─── RECORDED DATA

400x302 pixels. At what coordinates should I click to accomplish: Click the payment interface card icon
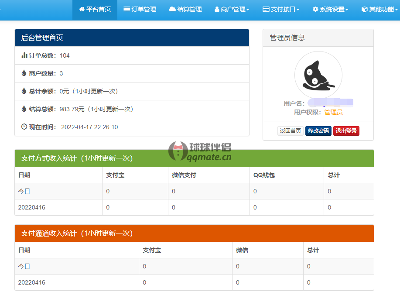click(x=266, y=9)
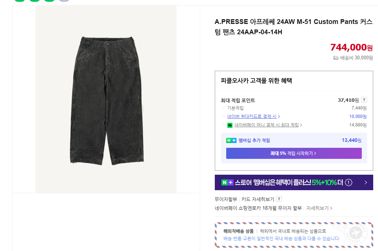Expand arrow after 네이버페이 머니 결제 시 최대 적립
The height and width of the screenshot is (251, 378).
click(301, 125)
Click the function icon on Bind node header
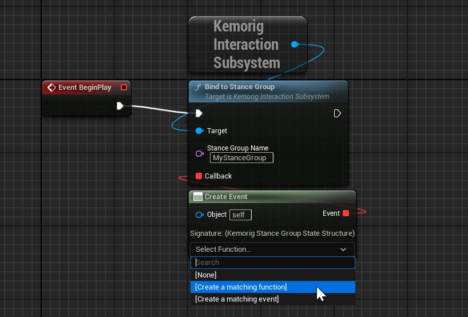The image size is (468, 317). (199, 87)
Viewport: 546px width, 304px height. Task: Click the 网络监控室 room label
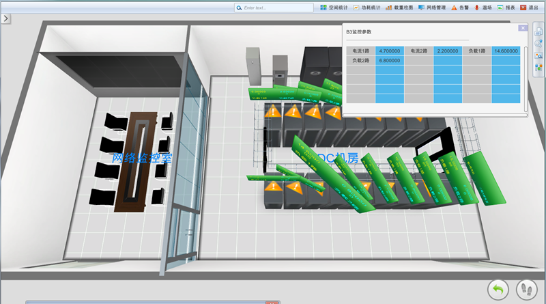[x=142, y=158]

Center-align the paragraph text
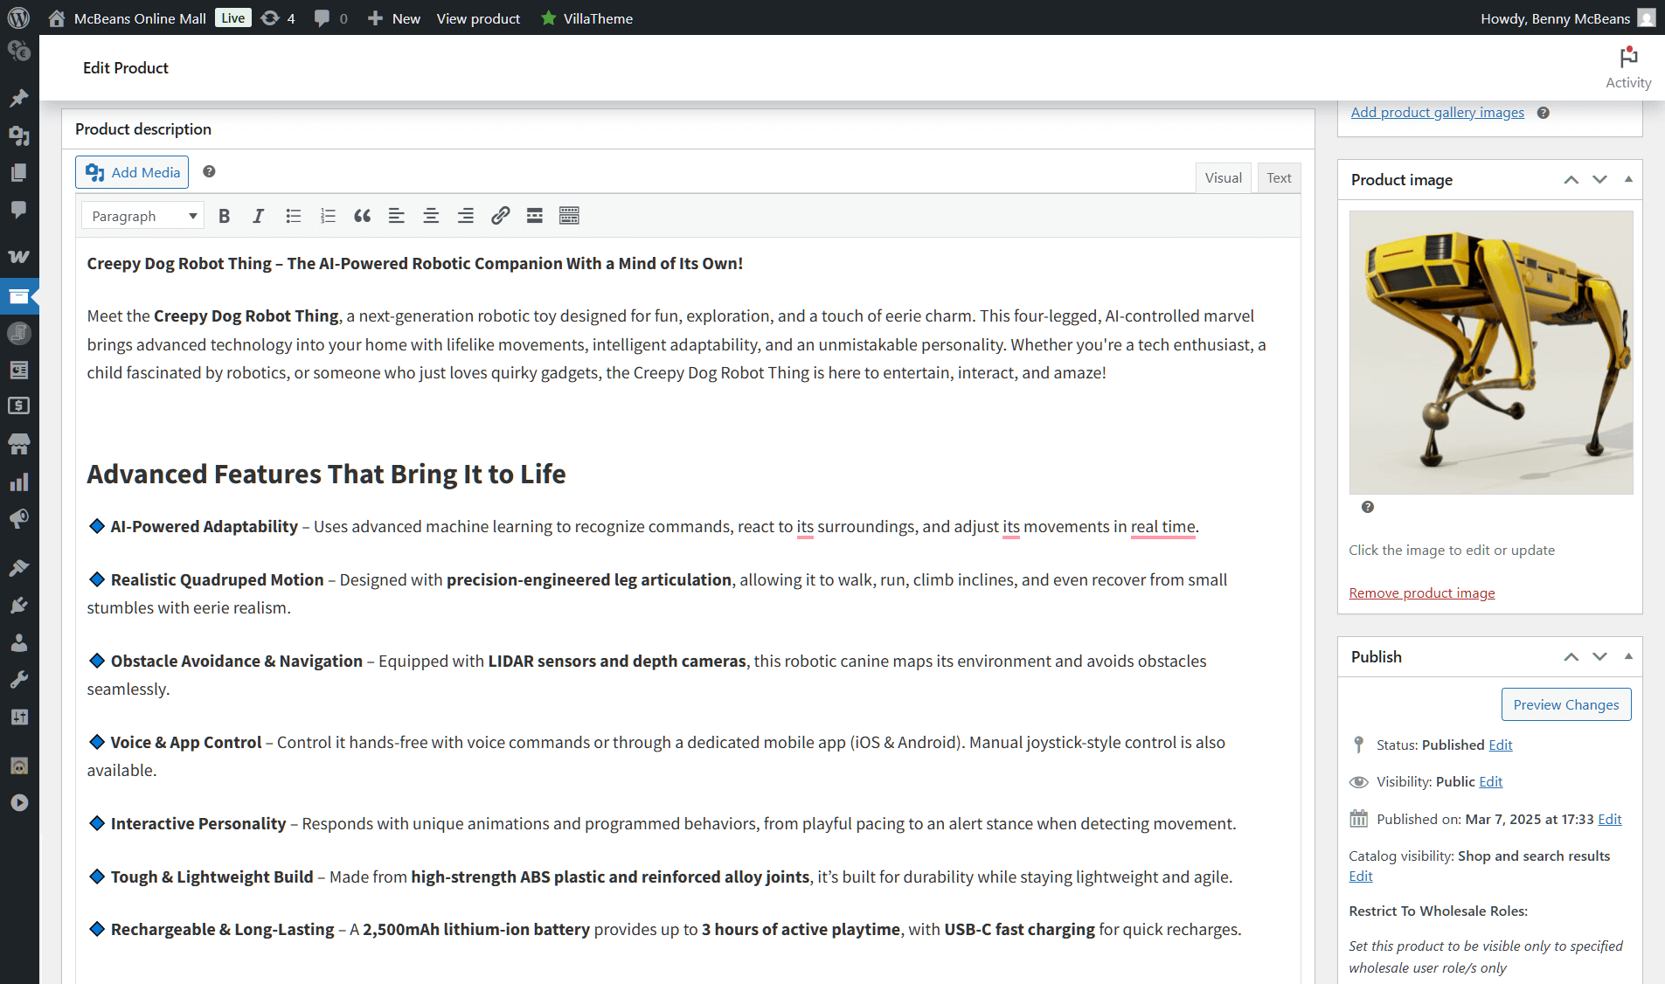pos(431,216)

──────

▸ BRIEF
Give the data again exactly as it stands, apart from the pictures.

▸ RESULT OF THIS EXERCISE
400x302 pixels. At what coordinates should I click to accomplish: Click the payment interface card icon
click(x=266, y=9)
Expand arrow after 네이버페이 머니 결제 시 최대 적립
The height and width of the screenshot is (251, 378).
click(301, 125)
Click the function icon on Bind node header
The image size is (468, 317). (199, 87)
Viewport: 546px width, 304px height. Task: Click the 网络监控室 room label
[x=142, y=158]

Center-align the paragraph text
pos(431,216)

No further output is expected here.